Oil industry: Safely disposing of offshore platforms could boost EU's green economy
Oil rig | Photo credit: Steven Straiton
A 'responsible' recycling licence fee should ensure proper dismantling of oil rigs and merchant ships, say Martin Siecker and Richard Adams.
North Sea oil and gas have made a big contribution to Europe’s economy and energy security. Today, although the industry is contracting, new opportunities are arising as the need to safely dispose of offshore platforms and support facilities can create thousands of jobs, stimulate technical innovation and contribute to Europe’s green economy. At the same time the expansion of maritime recycling facilities in Europe will increase the pressure on sub-standard ship dismantlers in South Asia to improve their working and environmental practices.
The moment must be seized as now the offshore oil and gas industry will need to deal with a large proportion of its redundant assets. Of particular interest are the many floating platforms and oil and gas structures which are classified as vessels and which have spent their working lives in European waters.
Fixed oil and gas rigs are already covered by the OSPAR Convention, which has strict requirements for decommissioning fixed structures. Both EU and non-EU players are making investments in EU facilities to take advantage of this but the hundreds of floating structures in the North Sea escape similar scrupulous guidelines for their recycling.
There is a big risk that these vessels will join the high proportion of the EU merchant fleet that end up in South Asia, thanks to the cynical use of flags of convenience.
The majority of these are being broken up on the beaches of India, Pakistan and Bangladesh, with little regard to environmental standards or workers’ rights. Around 1000 large vessels are being dismantled annually and their steel recycled.
It is a hazardous industry that exposes workers, the environment and communities to a great number of risks such as exposure to toxic materials - like asbestos, for example - which may lead to long-term health issues.
Shipbreaking has been declared the most dangerous job in the world by the ILO. In 2016, a shocking 86 per cent of the world’s end-of-life tonnage, including oil and gas structures, was broken up under basic conditions on Asian beaches and some 40 to 50 workers die every year in the process. Needless to say big money is involved with high profits for the unscrupulous people who organise the process - a chain that leads back to the owners themselves.

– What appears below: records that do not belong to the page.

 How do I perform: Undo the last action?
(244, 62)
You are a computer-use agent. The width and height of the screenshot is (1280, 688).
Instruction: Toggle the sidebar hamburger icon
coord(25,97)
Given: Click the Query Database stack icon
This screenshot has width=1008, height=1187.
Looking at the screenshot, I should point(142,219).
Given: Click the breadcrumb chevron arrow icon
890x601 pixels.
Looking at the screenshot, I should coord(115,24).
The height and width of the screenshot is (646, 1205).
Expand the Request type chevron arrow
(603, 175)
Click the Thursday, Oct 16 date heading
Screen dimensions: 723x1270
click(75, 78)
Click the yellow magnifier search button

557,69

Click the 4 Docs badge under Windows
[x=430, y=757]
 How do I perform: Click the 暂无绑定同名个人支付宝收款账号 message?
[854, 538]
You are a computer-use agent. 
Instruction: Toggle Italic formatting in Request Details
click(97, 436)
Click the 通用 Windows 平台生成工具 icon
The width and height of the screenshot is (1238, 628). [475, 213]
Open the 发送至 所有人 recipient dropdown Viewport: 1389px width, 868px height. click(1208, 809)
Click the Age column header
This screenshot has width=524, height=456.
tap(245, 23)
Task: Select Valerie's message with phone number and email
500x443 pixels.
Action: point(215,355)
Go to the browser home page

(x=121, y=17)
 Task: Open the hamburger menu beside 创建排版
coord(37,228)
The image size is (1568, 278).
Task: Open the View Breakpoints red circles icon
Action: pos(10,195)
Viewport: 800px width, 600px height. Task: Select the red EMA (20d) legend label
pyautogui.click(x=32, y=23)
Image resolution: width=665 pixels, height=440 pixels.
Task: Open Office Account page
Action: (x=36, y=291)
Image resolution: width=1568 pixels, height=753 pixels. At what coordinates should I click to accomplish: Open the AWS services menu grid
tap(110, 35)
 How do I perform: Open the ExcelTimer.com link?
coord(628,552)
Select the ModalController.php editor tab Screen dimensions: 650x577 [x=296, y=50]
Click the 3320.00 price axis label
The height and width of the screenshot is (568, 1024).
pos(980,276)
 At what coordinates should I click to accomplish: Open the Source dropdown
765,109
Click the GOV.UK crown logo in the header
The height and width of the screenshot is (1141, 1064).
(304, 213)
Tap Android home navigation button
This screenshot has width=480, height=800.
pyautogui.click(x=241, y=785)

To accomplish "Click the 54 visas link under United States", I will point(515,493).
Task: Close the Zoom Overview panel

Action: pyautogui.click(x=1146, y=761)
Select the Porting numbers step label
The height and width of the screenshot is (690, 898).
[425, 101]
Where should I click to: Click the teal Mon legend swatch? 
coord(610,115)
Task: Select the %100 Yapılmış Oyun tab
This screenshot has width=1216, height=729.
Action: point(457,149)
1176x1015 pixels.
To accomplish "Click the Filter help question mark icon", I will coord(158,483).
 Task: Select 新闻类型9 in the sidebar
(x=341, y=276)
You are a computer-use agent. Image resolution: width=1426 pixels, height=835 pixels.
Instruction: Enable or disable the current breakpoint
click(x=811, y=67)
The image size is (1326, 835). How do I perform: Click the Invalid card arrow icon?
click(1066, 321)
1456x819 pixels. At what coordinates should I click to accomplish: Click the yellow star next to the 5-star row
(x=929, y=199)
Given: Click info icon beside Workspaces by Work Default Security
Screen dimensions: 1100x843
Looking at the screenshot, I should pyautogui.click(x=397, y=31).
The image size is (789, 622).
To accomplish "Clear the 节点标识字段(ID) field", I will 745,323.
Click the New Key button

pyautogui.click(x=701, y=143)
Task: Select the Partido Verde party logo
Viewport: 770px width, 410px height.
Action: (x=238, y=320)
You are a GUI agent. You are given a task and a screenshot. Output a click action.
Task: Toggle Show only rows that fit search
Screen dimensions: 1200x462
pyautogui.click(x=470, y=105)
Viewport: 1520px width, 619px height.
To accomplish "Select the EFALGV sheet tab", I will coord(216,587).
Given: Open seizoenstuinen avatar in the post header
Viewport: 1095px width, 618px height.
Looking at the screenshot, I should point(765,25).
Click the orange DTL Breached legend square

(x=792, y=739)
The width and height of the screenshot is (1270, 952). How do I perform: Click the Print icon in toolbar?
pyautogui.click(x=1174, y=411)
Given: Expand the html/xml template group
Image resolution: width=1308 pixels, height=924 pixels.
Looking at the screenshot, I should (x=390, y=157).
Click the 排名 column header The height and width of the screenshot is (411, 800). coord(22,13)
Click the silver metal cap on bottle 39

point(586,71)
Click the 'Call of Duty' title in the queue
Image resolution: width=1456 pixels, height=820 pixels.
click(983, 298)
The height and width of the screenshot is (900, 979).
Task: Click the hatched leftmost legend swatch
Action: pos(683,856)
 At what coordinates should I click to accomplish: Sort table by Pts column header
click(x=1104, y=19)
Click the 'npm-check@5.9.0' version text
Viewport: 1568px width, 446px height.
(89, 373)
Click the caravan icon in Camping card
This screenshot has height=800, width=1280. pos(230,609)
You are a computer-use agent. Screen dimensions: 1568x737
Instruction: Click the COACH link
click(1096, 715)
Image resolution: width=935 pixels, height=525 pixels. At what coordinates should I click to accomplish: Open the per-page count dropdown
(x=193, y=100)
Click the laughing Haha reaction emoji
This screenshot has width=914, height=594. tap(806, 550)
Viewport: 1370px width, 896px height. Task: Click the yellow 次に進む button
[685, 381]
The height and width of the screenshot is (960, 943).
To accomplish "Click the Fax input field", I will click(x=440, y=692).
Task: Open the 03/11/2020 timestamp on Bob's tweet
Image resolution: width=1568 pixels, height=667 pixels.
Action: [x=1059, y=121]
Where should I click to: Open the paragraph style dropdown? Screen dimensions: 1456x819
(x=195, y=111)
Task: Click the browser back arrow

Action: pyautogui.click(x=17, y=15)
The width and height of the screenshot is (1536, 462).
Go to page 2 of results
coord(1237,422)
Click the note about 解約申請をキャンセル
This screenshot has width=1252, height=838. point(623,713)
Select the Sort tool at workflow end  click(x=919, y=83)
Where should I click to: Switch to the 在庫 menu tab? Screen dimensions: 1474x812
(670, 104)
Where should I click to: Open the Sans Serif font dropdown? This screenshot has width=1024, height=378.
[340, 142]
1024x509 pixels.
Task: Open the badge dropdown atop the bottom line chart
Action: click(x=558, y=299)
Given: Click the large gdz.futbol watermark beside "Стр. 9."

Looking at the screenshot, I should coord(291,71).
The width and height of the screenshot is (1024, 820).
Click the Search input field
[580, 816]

In recent years, the EU has tried, through various legislative measures, particularly the 2013 ship recycling regulation, to ensure that EU-owned vessels are safely disposed of. The problem is that the provisions only apply to EU-flagged vessels. Changing to a non-EU flag is easily done and means the vessel falls outside the scope of the regulation.
In its latest opinion on shipbreaking and the recycling society, the EESC advocated a financial incentive under the SRR to effectively stop ship owners from selling their vessels.
The financial instrument proposed by the EESC and now also supported by MEPs Margrete Auken, Pascal Durand and Bart Staes provides for a specific fee for each ship, held in escrow by a major financial institution that would build up capital to finance safe and sustainable recycling.
The amount of the fee would be determined by a combination of tonnage, type of transport, frequency of calling at EU ports, design based on the cradle-to-cradle principle and the presence of toxic materials on board. The capital is created by ship operators who, every time one of their vessels calls at an EU port, pay the appropriate charge to the fund linked to that specific vessel.
At the end of the ship's life, this fund could be reclaimed if the ship is indeed recycled in an EU-approved yard and thus used to make up for the loss of revenue stemming from going for responsible dismantling.
European industry is ready to seize the opportunity and at a joint event in late June, the EESC and the European Parliament, representatives of the recycling industry and European ports confirmed that they have the know-how to dismantle vessels according to European laws and that they are willing to invest and create sustainable jobs in Europe.
Initiatives in this regard already exist in several member states. This industry would provide Europe, and particularly its steel industry, with raw materials, whose scarcity and high and volatile prices are a cause for concern.
Many member states have facilities where the dismantling of floating structures can take place safely and with due regard for labour and environmental concerns. Hundreds of oil platforms and related installations will need to be dismantled in the coming years.
Having spent their working life in European waters it would be scandalous if they were then towed to Asia for breaking in sub-standard conditions, as happens only too frequently with merchant ships. Turning the historical Black Gold Industry into a Green Economic Legacy is a challenge that can and should be taken up. But in order to be successful, we need smart, common European rules. Shaping such rules is part of the essence of the European Union.